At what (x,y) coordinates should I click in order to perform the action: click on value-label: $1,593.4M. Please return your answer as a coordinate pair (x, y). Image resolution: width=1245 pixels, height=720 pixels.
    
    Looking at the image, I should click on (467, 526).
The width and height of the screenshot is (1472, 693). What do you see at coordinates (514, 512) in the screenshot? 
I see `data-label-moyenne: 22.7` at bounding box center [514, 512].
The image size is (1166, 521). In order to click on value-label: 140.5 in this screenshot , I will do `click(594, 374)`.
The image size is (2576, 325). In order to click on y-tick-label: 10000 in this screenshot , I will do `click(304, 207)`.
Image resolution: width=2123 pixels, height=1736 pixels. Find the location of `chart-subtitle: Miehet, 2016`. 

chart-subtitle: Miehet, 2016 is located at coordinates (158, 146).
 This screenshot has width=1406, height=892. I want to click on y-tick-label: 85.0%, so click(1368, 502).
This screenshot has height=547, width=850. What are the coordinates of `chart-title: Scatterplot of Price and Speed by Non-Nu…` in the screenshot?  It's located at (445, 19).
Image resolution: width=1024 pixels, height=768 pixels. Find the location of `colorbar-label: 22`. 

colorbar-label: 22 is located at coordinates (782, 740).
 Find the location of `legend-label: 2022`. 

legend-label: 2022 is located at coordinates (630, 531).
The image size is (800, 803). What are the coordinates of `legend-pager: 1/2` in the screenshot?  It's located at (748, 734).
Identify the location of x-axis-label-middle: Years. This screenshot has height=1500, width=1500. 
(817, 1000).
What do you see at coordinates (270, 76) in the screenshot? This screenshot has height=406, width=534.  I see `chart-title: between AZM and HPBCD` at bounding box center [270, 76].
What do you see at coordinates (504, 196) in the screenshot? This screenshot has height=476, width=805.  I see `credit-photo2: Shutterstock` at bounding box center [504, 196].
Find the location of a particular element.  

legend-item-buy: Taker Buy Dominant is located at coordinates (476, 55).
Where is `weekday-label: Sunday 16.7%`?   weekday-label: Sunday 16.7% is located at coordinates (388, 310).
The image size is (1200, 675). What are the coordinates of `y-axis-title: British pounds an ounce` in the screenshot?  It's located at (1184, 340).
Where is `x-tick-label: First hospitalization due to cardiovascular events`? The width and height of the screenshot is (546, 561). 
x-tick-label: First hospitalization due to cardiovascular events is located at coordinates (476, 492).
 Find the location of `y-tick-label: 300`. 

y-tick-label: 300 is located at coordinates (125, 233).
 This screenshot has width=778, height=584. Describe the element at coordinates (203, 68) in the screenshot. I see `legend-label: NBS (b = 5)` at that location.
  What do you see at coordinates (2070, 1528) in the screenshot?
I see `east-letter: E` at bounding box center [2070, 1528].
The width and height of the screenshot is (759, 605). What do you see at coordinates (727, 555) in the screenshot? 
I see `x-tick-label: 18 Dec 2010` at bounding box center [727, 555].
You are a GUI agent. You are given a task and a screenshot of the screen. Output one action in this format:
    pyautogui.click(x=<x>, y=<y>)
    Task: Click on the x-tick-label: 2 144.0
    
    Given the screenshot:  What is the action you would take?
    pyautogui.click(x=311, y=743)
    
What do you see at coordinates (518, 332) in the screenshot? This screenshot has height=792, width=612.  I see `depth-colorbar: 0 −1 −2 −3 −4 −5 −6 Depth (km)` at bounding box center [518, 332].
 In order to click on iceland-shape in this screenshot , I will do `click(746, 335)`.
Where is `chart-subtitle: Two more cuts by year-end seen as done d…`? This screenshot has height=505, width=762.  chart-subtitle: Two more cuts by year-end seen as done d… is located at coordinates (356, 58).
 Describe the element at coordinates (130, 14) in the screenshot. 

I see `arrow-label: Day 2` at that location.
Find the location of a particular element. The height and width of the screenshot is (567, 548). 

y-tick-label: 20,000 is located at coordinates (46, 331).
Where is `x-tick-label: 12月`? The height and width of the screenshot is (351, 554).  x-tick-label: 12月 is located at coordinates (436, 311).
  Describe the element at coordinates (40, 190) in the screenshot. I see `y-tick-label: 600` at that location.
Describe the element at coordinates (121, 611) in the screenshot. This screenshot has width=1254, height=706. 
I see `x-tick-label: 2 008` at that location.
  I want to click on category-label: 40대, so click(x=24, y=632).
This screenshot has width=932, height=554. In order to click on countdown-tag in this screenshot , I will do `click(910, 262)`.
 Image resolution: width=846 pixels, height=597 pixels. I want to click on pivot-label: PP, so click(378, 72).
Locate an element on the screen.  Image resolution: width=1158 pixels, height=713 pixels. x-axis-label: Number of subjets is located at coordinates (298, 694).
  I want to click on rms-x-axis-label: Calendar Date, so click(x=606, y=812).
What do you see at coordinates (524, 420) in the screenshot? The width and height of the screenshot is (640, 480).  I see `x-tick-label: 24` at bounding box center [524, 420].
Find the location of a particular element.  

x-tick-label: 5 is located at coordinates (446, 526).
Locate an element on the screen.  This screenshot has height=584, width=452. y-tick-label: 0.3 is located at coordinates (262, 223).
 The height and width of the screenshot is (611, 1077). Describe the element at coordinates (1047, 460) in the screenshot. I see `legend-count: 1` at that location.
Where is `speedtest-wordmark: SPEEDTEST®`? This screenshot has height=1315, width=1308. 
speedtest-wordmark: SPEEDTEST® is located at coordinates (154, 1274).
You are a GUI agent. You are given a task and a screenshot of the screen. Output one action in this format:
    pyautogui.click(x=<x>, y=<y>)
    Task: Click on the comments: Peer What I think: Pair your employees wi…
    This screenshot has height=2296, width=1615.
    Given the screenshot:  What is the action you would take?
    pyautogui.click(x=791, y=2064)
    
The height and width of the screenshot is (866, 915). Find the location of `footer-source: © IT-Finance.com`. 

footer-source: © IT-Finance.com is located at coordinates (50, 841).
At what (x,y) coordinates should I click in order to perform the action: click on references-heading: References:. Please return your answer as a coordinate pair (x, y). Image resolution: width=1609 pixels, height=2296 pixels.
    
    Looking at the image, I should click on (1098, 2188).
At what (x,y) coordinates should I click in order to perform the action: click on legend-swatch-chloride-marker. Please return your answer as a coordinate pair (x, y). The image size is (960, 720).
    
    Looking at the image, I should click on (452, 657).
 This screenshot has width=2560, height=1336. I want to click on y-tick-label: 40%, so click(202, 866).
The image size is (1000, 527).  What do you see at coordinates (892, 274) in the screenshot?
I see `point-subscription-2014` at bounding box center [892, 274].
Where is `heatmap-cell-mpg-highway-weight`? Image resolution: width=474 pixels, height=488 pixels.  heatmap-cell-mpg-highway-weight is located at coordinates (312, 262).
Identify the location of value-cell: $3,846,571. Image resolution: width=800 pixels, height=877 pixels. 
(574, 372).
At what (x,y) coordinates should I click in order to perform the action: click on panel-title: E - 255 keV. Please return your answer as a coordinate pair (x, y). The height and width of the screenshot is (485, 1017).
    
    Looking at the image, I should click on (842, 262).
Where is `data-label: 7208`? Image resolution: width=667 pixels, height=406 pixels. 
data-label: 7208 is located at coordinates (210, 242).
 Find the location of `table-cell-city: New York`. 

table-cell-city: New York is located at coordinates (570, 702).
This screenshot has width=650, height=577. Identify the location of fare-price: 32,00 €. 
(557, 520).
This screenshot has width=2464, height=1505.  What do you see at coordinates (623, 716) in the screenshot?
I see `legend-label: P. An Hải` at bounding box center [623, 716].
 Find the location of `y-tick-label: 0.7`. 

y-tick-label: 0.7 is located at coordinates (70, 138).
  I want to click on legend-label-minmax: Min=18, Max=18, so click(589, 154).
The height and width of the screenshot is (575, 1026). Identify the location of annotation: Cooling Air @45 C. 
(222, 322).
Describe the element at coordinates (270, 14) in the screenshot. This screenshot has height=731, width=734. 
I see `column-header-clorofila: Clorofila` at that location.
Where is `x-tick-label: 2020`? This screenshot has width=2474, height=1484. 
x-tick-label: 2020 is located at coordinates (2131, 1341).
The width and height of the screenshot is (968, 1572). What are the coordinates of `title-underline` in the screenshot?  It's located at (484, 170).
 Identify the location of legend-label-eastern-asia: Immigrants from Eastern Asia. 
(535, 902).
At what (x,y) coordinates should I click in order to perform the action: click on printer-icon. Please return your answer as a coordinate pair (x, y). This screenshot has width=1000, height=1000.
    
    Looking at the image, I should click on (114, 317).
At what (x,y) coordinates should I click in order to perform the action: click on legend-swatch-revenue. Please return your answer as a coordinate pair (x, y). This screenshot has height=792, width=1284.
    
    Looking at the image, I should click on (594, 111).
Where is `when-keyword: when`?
========================================================================
WHAT IS REQUIRED
Copy the data word for word, starting at the line that contains "I want to click on rms-x-axis-label: Calendar" and ending with the line that contains "Looking at the image, I should click on (1098, 2188).".

RESULT OF THE EXERCISE
  I want to click on rms-x-axis-label: Calendar Date, so click(x=606, y=812).
What do you see at coordinates (524, 420) in the screenshot? The width and height of the screenshot is (640, 480).  I see `x-tick-label: 24` at bounding box center [524, 420].
Find the location of a particular element.  

x-tick-label: 5 is located at coordinates (446, 526).
Locate an element on the screen.  This screenshot has height=584, width=452. y-tick-label: 0.3 is located at coordinates (262, 223).
 The height and width of the screenshot is (611, 1077). Describe the element at coordinates (1047, 460) in the screenshot. I see `legend-count: 1` at that location.
Where is `speedtest-wordmark: SPEEDTEST®`? This screenshot has height=1315, width=1308. 
speedtest-wordmark: SPEEDTEST® is located at coordinates (154, 1274).
You are a GUI agent. You are given a task and a screenshot of the screen. Output one action in this format:
    pyautogui.click(x=<x>, y=<y>)
    Task: Click on the comments: Peer What I think: Pair your employees wi…
    This screenshot has height=2296, width=1615.
    Given the screenshot:  What is the action you would take?
    pyautogui.click(x=791, y=2064)
    
The height and width of the screenshot is (866, 915). Find the location of `footer-source: © IT-Finance.com`. 

footer-source: © IT-Finance.com is located at coordinates (50, 841).
At what (x,y) coordinates should I click in order to perform the action: click on references-heading: References:. Please return your answer as a coordinate pair (x, y). Image resolution: width=1609 pixels, height=2296 pixels.
    
    Looking at the image, I should click on (1098, 2188).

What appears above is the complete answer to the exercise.